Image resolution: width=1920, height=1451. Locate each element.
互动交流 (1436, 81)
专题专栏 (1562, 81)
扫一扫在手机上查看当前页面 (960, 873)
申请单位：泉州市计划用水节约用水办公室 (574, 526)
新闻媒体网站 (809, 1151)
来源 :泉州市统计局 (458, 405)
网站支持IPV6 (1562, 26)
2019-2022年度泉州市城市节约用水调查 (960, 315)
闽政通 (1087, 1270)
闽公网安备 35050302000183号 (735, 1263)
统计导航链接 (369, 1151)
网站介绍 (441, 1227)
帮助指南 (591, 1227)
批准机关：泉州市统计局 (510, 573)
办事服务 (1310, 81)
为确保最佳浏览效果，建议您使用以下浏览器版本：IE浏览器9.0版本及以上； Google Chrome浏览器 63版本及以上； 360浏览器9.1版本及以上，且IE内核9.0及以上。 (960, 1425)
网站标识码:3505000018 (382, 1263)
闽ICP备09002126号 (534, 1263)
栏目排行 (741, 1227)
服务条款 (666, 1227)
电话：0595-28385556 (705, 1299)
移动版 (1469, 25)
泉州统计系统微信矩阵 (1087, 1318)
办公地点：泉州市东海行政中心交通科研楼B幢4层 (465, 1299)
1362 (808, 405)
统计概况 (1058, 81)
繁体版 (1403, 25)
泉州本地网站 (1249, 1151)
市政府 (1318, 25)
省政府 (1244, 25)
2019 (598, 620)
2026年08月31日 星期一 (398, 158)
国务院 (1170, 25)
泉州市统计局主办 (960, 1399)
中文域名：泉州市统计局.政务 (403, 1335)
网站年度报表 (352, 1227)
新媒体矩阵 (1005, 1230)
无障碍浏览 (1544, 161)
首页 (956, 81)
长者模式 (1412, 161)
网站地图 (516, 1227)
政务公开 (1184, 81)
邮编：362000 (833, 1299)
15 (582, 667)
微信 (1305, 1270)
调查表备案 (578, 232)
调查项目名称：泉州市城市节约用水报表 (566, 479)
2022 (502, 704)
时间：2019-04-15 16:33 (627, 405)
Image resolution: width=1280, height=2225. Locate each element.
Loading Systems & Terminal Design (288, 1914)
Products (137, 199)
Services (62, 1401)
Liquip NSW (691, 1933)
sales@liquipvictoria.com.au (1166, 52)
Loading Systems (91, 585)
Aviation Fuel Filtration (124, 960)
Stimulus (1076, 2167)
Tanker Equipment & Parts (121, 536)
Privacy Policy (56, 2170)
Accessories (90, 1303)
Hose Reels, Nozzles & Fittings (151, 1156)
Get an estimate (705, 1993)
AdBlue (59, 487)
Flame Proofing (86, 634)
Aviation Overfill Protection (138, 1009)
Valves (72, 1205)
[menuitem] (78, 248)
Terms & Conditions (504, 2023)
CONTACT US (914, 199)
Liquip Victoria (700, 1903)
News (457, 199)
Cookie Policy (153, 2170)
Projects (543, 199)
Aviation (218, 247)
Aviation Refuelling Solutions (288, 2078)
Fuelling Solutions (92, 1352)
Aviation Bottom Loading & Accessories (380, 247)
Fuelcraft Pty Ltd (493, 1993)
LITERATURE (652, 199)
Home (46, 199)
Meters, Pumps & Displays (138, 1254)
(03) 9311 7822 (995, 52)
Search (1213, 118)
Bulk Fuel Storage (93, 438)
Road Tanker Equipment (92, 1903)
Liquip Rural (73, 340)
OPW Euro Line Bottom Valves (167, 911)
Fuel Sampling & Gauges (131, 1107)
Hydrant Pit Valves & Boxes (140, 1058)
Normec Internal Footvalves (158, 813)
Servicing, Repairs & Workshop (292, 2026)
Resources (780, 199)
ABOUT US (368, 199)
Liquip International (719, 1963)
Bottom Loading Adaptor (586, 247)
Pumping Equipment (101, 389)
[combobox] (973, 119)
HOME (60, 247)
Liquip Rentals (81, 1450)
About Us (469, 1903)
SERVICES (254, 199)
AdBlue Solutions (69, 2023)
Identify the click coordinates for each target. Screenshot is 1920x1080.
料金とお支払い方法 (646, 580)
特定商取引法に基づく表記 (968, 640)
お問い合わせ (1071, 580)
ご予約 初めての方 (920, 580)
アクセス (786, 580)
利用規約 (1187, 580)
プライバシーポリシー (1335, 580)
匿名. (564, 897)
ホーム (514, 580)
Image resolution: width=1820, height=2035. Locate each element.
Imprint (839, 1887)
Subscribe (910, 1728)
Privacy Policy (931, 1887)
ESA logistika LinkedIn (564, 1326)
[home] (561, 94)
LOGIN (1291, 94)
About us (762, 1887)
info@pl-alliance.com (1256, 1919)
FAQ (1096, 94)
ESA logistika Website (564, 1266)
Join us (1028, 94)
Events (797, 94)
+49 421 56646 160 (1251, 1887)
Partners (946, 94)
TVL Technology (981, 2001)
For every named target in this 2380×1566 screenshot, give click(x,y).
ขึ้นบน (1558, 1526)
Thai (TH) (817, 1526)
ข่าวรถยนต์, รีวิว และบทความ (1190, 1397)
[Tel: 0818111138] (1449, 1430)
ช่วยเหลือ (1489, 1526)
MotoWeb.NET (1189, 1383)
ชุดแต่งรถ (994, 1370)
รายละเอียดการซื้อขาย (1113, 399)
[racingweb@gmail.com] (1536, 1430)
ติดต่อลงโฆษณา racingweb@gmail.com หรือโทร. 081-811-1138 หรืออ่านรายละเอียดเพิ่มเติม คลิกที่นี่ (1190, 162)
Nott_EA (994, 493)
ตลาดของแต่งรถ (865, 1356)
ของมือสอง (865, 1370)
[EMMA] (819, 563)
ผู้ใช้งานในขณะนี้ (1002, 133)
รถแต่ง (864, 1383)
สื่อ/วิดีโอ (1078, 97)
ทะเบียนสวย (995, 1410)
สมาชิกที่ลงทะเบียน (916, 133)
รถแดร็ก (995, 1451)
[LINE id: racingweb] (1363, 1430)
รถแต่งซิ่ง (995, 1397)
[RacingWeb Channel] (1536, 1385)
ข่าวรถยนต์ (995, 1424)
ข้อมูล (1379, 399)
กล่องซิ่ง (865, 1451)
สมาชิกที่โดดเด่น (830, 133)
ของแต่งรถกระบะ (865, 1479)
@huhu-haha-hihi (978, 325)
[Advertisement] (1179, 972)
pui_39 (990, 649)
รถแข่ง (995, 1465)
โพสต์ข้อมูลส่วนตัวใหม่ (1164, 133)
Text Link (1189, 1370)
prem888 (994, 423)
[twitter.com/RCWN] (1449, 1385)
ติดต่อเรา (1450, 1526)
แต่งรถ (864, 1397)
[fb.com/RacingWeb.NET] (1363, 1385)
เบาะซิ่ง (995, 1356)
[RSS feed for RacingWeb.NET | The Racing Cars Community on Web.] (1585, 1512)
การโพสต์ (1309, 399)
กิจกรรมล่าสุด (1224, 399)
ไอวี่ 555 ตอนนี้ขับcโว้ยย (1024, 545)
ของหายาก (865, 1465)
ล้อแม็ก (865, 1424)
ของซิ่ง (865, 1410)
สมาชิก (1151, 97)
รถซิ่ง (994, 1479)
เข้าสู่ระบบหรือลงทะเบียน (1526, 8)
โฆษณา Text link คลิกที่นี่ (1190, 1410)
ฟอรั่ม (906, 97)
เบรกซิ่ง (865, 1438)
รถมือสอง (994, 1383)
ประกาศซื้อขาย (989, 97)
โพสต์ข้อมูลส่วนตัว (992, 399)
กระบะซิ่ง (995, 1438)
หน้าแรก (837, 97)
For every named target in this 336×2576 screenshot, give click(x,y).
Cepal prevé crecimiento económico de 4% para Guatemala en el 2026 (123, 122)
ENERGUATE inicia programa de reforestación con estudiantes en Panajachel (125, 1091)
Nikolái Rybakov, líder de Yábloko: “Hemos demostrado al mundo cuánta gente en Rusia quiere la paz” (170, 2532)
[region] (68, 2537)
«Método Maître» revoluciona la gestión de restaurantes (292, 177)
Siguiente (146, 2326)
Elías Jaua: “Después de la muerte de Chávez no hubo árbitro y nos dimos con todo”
------------------------
*What you have to do:*
Of all the entries above, retype exactly the lines from the line with "SERVICES (254, 199)" to the line with "ホーム (514, 580)", both included, and no others.

*Result of the task:*
SERVICES (254, 199)
AdBlue Solutions (69, 2023)
Identify the click coordinates for each target. Screenshot is 1920x1080.
料金とお支払い方法 (646, 580)
特定商取引法に基づく表記 (968, 640)
お問い合わせ (1071, 580)
ご予約 初めての方 (920, 580)
アクセス (786, 580)
利用規約 (1187, 580)
プライバシーポリシー (1335, 580)
匿名. (564, 897)
ホーム (514, 580)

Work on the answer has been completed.